This picture taken on June 26, 2017 shows Muslim men arriving at the Id Kah Mosque for morning prayers on Eid al-Fitr in the old town of Kashgar in China's Xinjiang Uighur Autonomous Region. Authorities are reportedly confiscating religious items from ethnic minority Muslim groups. (Photo by Johannes Eisele/AFP)
Authorities in China’s northwestern Xinjiang region have ordered Muslim families to hand in religious items including prayer mats and Qurans, sources said.
Officials across Xinjiang have been warning neighborhoods and mosques that ethnic minority
Uyghur, Kazakh and Kyrgyz Muslims were being told they must hand in the items or face harsh penalties, the sources told Radio Free Asia (RFA).
"Officials at village, township and county level are confiscating all Qurans and the special mats used for namaaz [prayer]," a Kazakh source in Altay prefecture, near the border with Kazakhstan said Sept. 27.
"Pretty much every household has a Quran, and prayer mats," he said.
According to Dilxat Raxit, spokesman for the World Uyghur Congress group, the order on the religious items went out in Kashgar, Hotan and other areas earlier in September.

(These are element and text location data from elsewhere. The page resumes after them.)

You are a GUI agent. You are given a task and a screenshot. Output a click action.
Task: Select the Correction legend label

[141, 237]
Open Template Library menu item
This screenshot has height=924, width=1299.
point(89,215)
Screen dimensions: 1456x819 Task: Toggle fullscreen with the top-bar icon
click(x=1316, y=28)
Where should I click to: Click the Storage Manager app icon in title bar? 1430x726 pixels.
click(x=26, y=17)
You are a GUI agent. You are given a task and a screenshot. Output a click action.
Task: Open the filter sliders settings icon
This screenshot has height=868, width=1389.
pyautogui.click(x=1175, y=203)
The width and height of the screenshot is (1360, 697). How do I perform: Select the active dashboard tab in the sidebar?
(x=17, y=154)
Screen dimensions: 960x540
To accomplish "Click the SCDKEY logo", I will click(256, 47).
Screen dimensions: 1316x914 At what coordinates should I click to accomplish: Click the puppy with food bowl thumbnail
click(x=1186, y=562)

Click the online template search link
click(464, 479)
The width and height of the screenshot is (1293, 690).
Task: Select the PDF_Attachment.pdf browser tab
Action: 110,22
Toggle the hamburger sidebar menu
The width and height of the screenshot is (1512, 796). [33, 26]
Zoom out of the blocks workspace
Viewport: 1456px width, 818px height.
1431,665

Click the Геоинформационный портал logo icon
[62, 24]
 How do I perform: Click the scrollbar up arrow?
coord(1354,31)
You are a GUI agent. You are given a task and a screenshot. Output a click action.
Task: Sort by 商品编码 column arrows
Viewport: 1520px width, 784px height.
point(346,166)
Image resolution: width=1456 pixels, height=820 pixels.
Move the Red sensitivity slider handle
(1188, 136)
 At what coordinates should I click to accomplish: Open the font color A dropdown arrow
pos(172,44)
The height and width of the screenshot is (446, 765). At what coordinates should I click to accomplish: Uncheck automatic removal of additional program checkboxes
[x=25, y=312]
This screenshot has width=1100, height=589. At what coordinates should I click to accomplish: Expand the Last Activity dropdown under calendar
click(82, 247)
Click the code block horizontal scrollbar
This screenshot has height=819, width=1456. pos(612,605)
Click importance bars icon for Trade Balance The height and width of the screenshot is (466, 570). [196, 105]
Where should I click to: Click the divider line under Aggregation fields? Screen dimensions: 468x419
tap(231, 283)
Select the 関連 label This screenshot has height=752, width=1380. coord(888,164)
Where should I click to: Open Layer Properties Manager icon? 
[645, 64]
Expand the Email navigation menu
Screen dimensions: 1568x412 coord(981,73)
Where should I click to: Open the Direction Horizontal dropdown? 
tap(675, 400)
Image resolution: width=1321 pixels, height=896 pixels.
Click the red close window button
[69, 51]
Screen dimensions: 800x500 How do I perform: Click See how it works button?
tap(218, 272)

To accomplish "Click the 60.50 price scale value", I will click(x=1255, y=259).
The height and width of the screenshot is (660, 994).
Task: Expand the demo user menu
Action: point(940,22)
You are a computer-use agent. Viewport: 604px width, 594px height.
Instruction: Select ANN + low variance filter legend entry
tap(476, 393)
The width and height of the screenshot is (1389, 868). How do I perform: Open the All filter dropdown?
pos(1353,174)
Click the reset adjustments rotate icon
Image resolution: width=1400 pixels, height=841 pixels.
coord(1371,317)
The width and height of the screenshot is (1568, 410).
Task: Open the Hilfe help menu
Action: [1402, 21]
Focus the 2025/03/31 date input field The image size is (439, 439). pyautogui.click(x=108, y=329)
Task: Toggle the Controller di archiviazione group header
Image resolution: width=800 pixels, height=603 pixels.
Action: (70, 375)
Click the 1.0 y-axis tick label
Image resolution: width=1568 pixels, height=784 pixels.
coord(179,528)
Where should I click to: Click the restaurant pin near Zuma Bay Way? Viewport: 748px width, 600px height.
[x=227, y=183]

"We received a notification saying that every single ethnic Uyghur must hand in any Islam-related items from their own home, including Qurans, prayers and anything else bearing the symbols of religion," Raxit said.
"They have to be handed in voluntarily. If they aren't handed in, and they are found, then there will be harsh punishments," RFA reported him as saying.
Police are making announcements on the popular social media platform WeChat, he said.
"The announcements say that people must hand in any prayer mats of their own accord to the authorities, as well as any religious reading matter, including anything with the Islamic moon and star symbol on it," he said.
Earlier this year, authorities in Xinjiang began confiscating all Qurans published more than five years ago due to "extremist content."